Conversion to Linux

Haworth, Michael A. Michael_Haworth at pas-technologies.com
Tue Nov 4 14:20:44 CST 2008


Yup, I caught that... starting to scan the first few lines and decide from there... Doesn't change the fact that I plan on being there tomorrow night to place faces with names. I am very thankful for the information that I have gotten so far - I was worried that the answer would have been something like "windows users shouldn't bother..." or something. I am currently up to my eyeballs in different distro's (thank God for decommissioned desktops and kvm's)...

I am also enjoying the turn in directions to the licensing side because that is what our current licensing vendor mention when she caught wind that we were thinking of using OS for some things - got the terse email regarding 'hidden clauses' in the Linux licensing and that OS software isn't really 'free' because it isn't supported... I love it when vendors go into a panic because a cash cow is thinking of leaving the pasture...

:)

Michael Haworth

-----Original Message-----
From: kclug-bounces at kclug.org [mailto:kclug-bounces at kclug.org] On Behalf Of Billy Crook
Sent: Tuesday, November 04, 2008 12:51 PM
To: Monty J. Harder
Cc: kclug at kclug.org
Subject: Re: Conversion to Linux

On Tue, Nov 4, 2008 at 12:29, Monty J. Harder <mjharder at gmail.com> wrote:
> On Tue, Nov 4, 2008 at 8:33 AM, Luke Dashjr <luke at dashjr.org> wrote:
>>
>> Not quite. The copyright holder can do whatever they want. The GPL only
>> obligates licensees. RedHat could in theory license RPM under the GPL and
>> then
>> refuse to give you source. At this point, you would be unable to legally
>> redistribute RPM yourself because YOU are bound to the GPL.
>
> If it's GPLed, then YOU have the right to make copies of the source code,
> and the right to modify the source code. While it does not specify where you
> are allowed to receive that source code, if the licensor fails to make that
> source code available to you, then from a practical standpoint, they haven't
> GPLed the code at all.

"Where you are allowed to receive" What?  I can't say that's wrong
because I don't even know what you meant, but it's certainly not
clear.  What is clear is that §§ 6a-6e of the GPL do specify exactly
five methods by which source may be provided.  Including the source
with the original work is recommended, as it is the simplest, and
fulfils all your obligations immediately.

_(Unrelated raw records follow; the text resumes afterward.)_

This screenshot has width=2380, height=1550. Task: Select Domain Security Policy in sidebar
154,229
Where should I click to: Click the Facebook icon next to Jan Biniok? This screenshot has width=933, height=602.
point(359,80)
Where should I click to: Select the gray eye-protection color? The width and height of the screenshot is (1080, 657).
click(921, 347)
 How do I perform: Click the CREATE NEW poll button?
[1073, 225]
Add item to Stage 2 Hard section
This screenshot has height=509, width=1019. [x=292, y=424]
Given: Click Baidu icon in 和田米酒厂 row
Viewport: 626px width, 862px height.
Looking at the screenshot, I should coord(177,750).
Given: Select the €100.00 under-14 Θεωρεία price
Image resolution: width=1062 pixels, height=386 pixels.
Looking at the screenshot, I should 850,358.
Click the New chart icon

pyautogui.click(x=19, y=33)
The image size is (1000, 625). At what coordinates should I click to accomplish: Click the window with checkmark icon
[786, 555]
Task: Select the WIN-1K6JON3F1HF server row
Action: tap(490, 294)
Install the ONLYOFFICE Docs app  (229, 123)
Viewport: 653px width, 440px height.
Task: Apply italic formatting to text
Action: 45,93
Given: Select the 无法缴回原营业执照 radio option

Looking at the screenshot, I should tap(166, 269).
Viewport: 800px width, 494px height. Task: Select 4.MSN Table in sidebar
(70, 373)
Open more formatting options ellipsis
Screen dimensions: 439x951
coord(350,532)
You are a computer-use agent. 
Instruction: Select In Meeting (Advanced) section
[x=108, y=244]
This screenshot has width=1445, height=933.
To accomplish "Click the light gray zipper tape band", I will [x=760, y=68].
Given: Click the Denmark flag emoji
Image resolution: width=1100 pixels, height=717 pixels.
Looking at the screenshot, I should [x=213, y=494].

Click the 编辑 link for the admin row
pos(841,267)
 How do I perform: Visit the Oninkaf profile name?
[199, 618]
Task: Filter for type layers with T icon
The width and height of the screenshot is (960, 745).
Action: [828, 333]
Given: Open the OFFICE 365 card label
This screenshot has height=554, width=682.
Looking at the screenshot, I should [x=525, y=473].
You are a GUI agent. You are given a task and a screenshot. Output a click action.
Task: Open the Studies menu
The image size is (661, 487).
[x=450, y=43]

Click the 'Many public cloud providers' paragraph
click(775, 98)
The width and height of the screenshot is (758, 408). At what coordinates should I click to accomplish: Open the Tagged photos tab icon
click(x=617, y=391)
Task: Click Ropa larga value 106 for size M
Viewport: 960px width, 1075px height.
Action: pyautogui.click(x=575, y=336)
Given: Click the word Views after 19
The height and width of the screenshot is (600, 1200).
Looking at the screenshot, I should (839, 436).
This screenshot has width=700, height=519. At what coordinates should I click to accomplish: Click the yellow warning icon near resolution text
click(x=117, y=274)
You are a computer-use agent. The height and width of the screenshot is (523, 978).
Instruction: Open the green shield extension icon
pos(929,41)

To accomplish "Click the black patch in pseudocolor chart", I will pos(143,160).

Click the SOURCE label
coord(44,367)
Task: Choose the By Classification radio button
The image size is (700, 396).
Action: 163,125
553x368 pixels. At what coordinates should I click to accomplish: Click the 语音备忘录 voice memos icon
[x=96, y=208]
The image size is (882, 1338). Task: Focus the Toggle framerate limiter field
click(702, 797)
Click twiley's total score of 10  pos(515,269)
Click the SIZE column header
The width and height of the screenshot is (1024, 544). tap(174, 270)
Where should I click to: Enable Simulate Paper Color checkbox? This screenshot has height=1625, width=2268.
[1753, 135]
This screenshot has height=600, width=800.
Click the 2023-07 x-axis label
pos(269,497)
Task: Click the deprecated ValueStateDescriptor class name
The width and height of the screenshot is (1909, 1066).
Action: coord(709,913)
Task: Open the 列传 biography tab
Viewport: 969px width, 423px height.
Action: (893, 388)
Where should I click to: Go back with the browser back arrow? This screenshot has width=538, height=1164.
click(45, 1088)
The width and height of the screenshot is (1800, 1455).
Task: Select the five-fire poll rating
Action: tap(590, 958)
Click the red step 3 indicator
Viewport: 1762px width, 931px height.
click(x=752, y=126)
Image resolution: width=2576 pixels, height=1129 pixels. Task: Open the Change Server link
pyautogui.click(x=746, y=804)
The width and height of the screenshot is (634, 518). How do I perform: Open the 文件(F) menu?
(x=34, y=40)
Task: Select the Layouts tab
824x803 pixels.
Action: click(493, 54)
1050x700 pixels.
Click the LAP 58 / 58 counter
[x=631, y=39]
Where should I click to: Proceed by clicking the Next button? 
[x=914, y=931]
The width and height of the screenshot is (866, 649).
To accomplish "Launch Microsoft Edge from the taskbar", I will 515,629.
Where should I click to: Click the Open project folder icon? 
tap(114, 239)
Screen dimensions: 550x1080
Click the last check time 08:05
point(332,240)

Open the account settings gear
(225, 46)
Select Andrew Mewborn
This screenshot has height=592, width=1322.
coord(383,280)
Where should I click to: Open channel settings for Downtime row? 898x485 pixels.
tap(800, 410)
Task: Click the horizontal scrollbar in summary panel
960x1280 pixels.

Notice to Michael (If he's still breathing after the direction this
thread has taken):
This thread (like every other discussion related to Linux) has now
decomposed into mindless GPL ranting.  You should know the whole point
of Linux was to give otherwise sad, lonely geeks something they can
argue about as if it were important.  The fact that it happens to be
the most efficient operating system in the history of man kind happens
to be icing on the cake.  If you were seeking actual relevant advice
on converting to Linux, you may disregard the remainder of this
thread, as it has been doomed now for a few days.